**ИЗВЛЕЧЁННЫЙ ТЕКСТ**
Из всего числа линейных кораблей Балтийского флота нет ни одного благонадёжного для продолжительного плавания в отдалённых морях. Совершить переход из Балтийского моря в Средиземное могут 11 кораблей. Остальные в состоянии плавать не далее Немецкого моря, вблизи своих портов. Собственно боевая сила Балтийского флота состоит из 11 парусных линейных кораблей, которые могут составить эскадру и идти против равного в числе неприятеля за пределы Балтийского моря. 25 кораблей, считая в том числе и упомянутые 11, могут вступить в бой с неприятелем в наших водах, но идти на войну далее не в состоянии. Посему, сравнительно с общим числом вымпелов, собственно боевая сила Балтийского флота и число судов, годных для дальнего плавания, т. е. для настоящей морской службы, весьма незначительны».

Таков оказался итог четвертьвековых усилий и огромных затрат, финансовых и материальных. Диагноз ошеломлял и, судя по всему, царь сыну не поверил. Но ввиду возможного в ближайшее время обострения отношений с западными державами всё же поставил перед специалистами вопрос о способе действий Балтийского флота в случае войны. Первым откликнулся адъютант генерал-адмирала князь Е. Голицын. В своей записке, относящейся к октябрю 1853 г., он сомневался в том, чтобы Балтийский флот мог вступить в открытый бой с англичанами «ввиду несовершенства наших судов и неопытности офицеров и матросов». Но не опасался нападения противника ввиду мощи Кронштадта, трудностей фарватера и способности русской армии уничтожить любой вражеский десант. (Кн. Е. Голицын. О возможном действии нашего флота в случае разрыва с Англией и Францией. Октябрь 1853. Архив Морского мин., 1855 г. Канц. ген.-адм., д. № 3).

К тому же выводу пришёл и царь. В собственноручной записке на имя великого князя Константина Николаевича он 29 декабря 1853 г. изложил свои мысли по поводу предстоявших действий. Они сводятся к тому, что при появлении на Балтике флотов Англии и Франции надежд на успех в открытом сражении нет ввиду преимуществ их паровых кораблей, «не говоря уже о числительном превосходстве неприятельских кораблей». Но только что одержанная Синопская победа, которую ещё праздновали в столице, придавала верховному стратегу оптимизма и он предвкушал показательное наказание супостата:

«Потому полагаю, что иного ничего не остается, как, при известности приближения неприятеля, вывести весь флот из гаваней и поставить на северной стороне в одну или две линии, по направлению в Лисину косу, оставив одни фрегаты на малом рейде. Канонерские лодки вооружить и, снабдив экипажами с кораблей, поставить в первой линии перед кораблями, вдоль терассного запружения. Когда же неприятельские флоты после неудачной атаки на Кронштадт отступят, тогда помощью пароходов сейчас вывести флот за рейд и преследовать неприятеля по удобству». (Записка вел. кн. Константина Николаевича кн. Меншикову от 31 декабря 1853 г.)

**СОБРАННЫЕ ДАННЫЕ**
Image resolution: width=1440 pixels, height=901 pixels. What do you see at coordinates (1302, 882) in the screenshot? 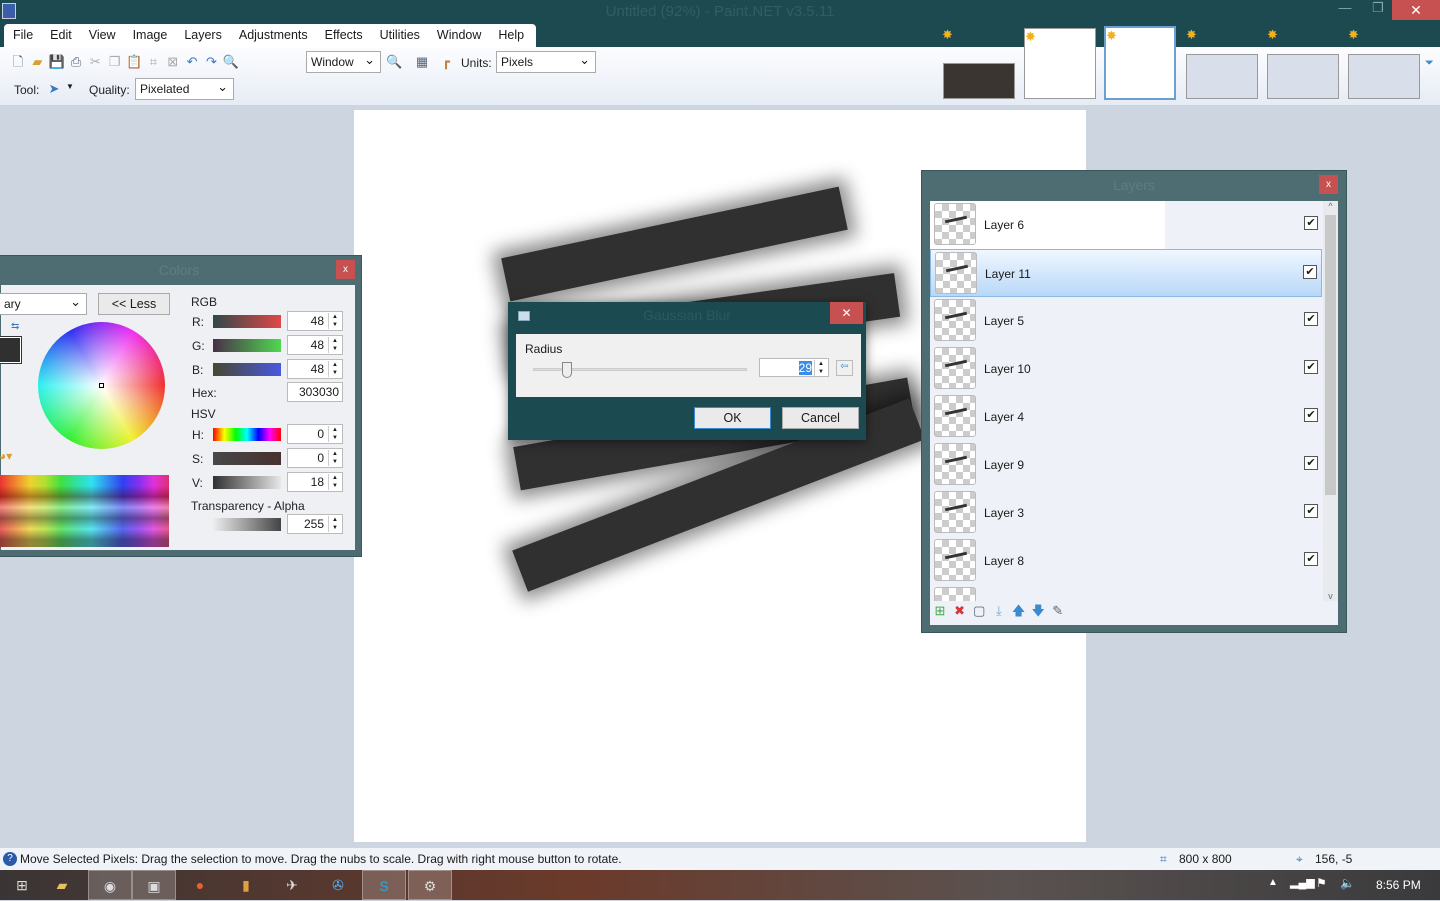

**ЧТО ТРЕБУЕТСЯ**
Перепишите из текста о Балтийском флоте без изменений фрагмент, начиная со слов «Таков оказался итог» и заканчивая словами «ген.-адм., д. № 3).». Приведённые строки для работы не понадобятся.

**ОТВЕТ**
Таков оказался итог четвертьвековых усилий и огромных затрат, финансовых и материальных. Диагноз ошеломлял и, судя по всему, царь сыну не поверил. Но ввиду возможного в ближайшее время обострения отношений с западными державами всё же поставил перед специалистами вопрос о способе действий Балтийского флота в случае войны. Первым откликнулся адъютант генерал-адмирала князь Е. Голицын. В своей записке, относящейся к октябрю 1853 г., он сомневался в том, чтобы Балтийский флот мог вступить в открытый бой с англичанами «ввиду несовершенства наших судов и неопытности офицеров и матросов». Но не опасался нападения противника ввиду мощи Кронштадта, трудностей фарватера и способности русской армии уничтожить любой вражеский десант. (Кн. Е. Голицын. О возможном действии нашего флота в случае разрыва с Англией и Францией. Октябрь 1853. Архив Морского мин., 1855 г. Канц. ген.-адм., д. № 3).